La société [Adresse 8] [Localité 7] ne peut pas non plus valablement invoquer l’exception d’inexécution concernant le défaut de respect, durant la période de confinement liée à la crise sanitaire, des obligations de délivrance et de jouissance des lieux loués pesant sur le bailleur, dans la mesure où n’est pas rapportée la preuve par la partie défenderesse de l’impossibilité absolue d’utiliser les locaux faisant l’objet du contrat, d’autant que la poursuite de l’activité du preneur n’avait pas été interdite par l’autorité administrative.
Pour ce même motif, ces circonstances ne peuvent justifier le non-paiement des loyers pour trouble de jouissance, tel que prévu à l’article 5 des contrats de bail conclus par les parties le 20 juillet 2018.
La société RÉSIDENCE STELLA [Localité 7] n’est pas plus fondée à faire valoir la perte des lieux loués durant la période de la crise sanitaire, sur le fondement de l’article 1722 du code civil, les dispositions de celui-ci n’ayant pas vocation à s’appliquer en l’occurrence, le preneur ayant continué d’en jouir durant la période considérée.
En conséquence, il y a lieu de considérer que l’existence de l’obligation de paiement des loyers imputables à la société [Adresse 8] [Localité 7] n’est pas sérieusement contestable, de sorte que M. [R] [G] est fondé à lui réclamer, à titre de provision, le paiement de la somme de 17 527,32 euros, correspondant aux loyers échus et exigibles sur la période s’étendant du 1er janvier 2020 au 7 avril 2022.

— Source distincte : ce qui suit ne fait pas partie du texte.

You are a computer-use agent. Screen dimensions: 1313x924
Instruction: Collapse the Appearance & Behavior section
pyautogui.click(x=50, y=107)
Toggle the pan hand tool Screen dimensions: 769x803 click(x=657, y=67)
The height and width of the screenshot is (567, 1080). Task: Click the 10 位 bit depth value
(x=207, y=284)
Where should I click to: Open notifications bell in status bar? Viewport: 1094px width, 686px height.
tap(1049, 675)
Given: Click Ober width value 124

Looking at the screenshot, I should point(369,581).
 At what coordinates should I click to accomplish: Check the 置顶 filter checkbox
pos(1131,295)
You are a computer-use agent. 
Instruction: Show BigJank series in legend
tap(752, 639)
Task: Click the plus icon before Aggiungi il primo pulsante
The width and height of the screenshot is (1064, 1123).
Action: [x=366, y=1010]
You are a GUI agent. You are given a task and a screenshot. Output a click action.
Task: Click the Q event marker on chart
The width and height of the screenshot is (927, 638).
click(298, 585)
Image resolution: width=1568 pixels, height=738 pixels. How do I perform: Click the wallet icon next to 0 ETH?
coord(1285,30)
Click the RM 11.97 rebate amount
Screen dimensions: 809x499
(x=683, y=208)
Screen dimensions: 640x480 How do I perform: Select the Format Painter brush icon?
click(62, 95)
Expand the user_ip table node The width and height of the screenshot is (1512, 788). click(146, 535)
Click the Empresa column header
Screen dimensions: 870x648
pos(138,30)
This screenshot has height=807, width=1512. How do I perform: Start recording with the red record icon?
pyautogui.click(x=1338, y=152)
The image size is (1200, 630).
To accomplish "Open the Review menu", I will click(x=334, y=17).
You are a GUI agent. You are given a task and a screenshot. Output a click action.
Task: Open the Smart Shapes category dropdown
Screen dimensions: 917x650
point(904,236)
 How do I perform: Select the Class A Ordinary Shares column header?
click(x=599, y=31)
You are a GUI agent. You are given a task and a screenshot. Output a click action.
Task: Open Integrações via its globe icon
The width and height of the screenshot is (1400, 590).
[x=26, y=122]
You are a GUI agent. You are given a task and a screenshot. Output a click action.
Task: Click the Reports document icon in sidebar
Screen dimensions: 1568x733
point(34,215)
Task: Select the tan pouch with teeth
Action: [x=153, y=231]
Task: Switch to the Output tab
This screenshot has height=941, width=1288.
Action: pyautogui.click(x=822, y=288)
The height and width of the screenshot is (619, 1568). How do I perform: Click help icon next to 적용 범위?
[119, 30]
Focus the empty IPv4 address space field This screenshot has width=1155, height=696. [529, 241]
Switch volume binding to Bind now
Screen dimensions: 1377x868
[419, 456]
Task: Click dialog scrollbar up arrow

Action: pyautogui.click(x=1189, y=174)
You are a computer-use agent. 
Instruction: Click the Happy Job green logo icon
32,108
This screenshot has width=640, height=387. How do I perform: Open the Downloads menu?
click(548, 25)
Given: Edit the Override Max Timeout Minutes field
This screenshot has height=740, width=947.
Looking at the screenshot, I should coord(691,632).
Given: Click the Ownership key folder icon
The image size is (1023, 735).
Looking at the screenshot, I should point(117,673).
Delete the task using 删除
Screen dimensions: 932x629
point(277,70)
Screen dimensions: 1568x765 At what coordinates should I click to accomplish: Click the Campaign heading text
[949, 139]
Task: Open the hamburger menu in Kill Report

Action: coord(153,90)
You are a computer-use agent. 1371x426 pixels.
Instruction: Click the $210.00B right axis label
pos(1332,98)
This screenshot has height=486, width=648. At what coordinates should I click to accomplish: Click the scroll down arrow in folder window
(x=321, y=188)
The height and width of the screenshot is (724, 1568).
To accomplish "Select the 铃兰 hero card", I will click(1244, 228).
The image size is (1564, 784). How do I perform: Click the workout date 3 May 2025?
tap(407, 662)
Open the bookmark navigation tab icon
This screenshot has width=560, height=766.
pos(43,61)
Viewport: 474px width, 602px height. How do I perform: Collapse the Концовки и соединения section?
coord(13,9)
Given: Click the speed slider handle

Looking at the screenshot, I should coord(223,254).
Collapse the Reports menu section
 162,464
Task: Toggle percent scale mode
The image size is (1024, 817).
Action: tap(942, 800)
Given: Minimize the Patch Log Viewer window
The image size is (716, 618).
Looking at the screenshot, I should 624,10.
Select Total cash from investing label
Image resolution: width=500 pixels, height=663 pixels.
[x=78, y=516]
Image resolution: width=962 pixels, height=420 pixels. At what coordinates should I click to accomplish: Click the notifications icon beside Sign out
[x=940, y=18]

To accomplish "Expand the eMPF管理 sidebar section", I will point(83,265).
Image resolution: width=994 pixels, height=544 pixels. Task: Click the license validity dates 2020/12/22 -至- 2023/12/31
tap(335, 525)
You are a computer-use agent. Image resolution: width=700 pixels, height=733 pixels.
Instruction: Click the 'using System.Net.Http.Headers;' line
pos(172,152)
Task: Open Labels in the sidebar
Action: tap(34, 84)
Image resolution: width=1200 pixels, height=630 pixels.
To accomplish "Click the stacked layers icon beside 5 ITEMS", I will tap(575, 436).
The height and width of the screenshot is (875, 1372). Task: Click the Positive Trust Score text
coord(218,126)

Enfin, il convient de condamner la société RÉSIDENCE STELLA [Localité 7] à payer à M. [R] [G] ladite somme en principal, outre les intérêts au taux légal à compter de la signification de la présente ordonnance.
Sur la demande de délais de paiement formée par la société [Adresse 8] [Localité 7] :
L’article 1343-5 du code civil précise que le juge peut, compte tenu de la situation du débiteur et en considération des besoins du créancier, reporter ou échelonner, dans la limite de deux années, le paiement des sommes dues.
En l’espèce, la société RÉSIDENCE STELLA [Localité 7] sollicite des délais de paiement sur vingt-quatre mois pour apurer sa dette.
Cependant, elle ne produit aucun élément de nature à justifier de sa situation financière actuelle.
De plus, il importe de relever qu’indépendamment de sa situation financière, la société [Adresse 8] [Localité 7] n’a versé aucun loyer, même partiellement, à M. [R] [G] depuis le 1er trimestre 2020.
Dès lors, la demande de délais de paiement formulée par la société RÉSIDENCE STELLA [Localité 7] sera rejetée.
Sur les autres demandes :
Conformément aux articles 696 et 700 du code de procédure civile, la société RESIDENCE SELLA [Localité 7], partie perdante au procès, sera condamnée aux dépens, ainsi qu’au paiement d’une somme de 800 euros au titre des frais exposés par M. [R] [G] et non compris dans les dépens.
PAR CES MOTIFS
Nous, Valérie MESSER PIN, première vice-présidente au tribunal judiciaire de Mulhouse, statuant publiquement, par ordonnance de référé contradictoire, prononcée par mise à disposition au greffe et en premier ressort :
DISONS n’y avoir lieu à référé sur la demande de poursuite du bail formée par M. [R] [G] ;
CONDAMNONS la société [Adresse 8] [Localité 7] à payer à M. [R] [G], à titre de provision, la somme de 17 527,32 euros (dix sept mille cinq cent vingt sept euros et trente deux centimes), correspondant aux loyers échus et exigibles sur la période s’étendant du 1er janvier 2020 au 7 avril 2022, outre les intérêts au taux légal à compter de la signification de la présente ordonnance ;
REJETONS la demande de délais de paiement formulée par la société RÉSIDENCE STELLA [Localité 7] ;
CONDAMNONS la société [Adresse 8] [Localité 7] à payer M. [R] [G] la somme de 800 € (huit cents euros), en application de l’article 700 du code de procédure civile ;
CONDAMNONS la société RÉSIDENCE STELLA [Localité 7] aux dépens ;
CONSTATONS l’exécution provisoire de plein droit des dispositions de la présente ordonnance ;
ET AVONS signé la minute de la présente ordonnance avec la greffière.